You planned on ordering a salad, but your friend's large, deep dish with extra everything meal made your mouth water and stomach growl. Before you know it you blurt out, "I'll have what she's having."

A new study suggests that dining with overweight companions could negatively influence your own choices when at the dinner table.

Published in the journal Appetite, researchers served 82 college students at Cornell University with either pasta or salad for lunch.

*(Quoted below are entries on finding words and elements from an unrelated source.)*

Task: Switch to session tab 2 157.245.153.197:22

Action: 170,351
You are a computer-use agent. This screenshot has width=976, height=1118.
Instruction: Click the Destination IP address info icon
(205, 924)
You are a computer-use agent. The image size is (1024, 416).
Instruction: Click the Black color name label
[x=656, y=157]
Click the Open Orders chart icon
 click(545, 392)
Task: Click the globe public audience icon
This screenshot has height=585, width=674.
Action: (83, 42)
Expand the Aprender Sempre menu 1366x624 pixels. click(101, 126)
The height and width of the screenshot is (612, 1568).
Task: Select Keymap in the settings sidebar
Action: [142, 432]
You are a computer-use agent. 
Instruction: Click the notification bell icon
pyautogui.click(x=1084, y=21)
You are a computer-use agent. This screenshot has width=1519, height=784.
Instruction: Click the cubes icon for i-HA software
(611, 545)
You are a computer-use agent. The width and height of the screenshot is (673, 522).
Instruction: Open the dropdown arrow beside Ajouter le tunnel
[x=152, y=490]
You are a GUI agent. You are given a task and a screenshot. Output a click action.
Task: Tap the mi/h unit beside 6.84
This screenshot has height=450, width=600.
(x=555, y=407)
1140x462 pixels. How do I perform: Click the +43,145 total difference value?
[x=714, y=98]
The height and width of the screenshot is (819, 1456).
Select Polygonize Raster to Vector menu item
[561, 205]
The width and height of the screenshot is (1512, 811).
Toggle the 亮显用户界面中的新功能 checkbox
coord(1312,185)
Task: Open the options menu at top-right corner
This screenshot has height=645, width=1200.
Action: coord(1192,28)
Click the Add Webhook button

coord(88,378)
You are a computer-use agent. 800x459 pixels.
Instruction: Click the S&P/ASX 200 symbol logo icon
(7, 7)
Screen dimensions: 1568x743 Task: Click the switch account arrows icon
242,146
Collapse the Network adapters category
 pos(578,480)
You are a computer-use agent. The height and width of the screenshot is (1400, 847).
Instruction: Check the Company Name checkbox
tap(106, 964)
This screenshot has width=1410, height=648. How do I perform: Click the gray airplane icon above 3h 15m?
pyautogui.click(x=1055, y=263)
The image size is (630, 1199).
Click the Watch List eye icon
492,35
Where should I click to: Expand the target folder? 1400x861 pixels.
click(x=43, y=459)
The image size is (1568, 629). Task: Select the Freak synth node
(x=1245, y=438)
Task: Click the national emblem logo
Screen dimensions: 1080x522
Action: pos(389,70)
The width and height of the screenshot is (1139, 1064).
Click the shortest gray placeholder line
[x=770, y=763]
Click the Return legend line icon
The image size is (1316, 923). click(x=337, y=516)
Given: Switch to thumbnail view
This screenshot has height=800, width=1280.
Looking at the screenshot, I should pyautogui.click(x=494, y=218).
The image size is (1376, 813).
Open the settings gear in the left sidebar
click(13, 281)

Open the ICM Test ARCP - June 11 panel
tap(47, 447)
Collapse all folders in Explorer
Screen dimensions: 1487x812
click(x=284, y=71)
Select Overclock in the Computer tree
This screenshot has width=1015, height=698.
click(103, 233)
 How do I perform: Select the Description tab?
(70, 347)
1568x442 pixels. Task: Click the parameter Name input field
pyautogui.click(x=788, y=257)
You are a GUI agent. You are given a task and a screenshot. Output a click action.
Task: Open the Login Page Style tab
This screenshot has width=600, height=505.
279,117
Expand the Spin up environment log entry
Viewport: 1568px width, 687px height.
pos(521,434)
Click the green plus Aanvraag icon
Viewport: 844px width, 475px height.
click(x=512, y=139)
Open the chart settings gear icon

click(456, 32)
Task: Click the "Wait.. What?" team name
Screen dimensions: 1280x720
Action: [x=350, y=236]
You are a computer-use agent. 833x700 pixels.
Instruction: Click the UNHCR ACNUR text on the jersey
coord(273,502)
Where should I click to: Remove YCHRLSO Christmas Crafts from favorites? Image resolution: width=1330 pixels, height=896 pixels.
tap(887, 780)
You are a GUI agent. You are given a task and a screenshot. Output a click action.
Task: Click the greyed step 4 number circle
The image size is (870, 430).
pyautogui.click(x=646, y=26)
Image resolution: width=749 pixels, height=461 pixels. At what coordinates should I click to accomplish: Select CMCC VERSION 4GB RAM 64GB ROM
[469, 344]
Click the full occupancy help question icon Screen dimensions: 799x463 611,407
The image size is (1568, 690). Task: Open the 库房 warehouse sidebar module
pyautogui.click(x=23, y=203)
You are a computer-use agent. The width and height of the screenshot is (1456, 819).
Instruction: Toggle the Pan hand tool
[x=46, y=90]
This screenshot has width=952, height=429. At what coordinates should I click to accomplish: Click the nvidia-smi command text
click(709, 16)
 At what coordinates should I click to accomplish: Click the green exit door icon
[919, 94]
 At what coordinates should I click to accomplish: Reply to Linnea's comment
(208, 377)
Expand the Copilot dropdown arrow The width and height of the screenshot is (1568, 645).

With each new batch of eight participants, an actress who sometimes wore a "fat suit" stood at the beginning of the line.

 Distracting those in line by talking loudly, the actress acted out several scenarios:  she was slim and ate healthy (serving herself the salad), overweight and ate healthy, slim and ate unhealthy (serving herself the pasta) and overweight and ate unhealthy.

After eating in the dinning room with the actress, the students were then asked to fill out questionnaires.

Researchers found that regardless of whether the actress took pasta or salad, when she appeared to be overweight, those in line indulged more in pasta. "These results demonstrated that people may eat larger portions of unhealthy food and smaller portions of healthy food when eating with an overweight person," the researchers report.

You may be influenced to overeat when dinning with an overweight guest because you may feel it is okay to indulge. "We've long known that what a person orders can influence what you order," says Brian Wansink, co-author of the study and director of the Cornell University Food and Brand Lab. "We haven't known as fully how the size of the person who you might be with, how they influence us."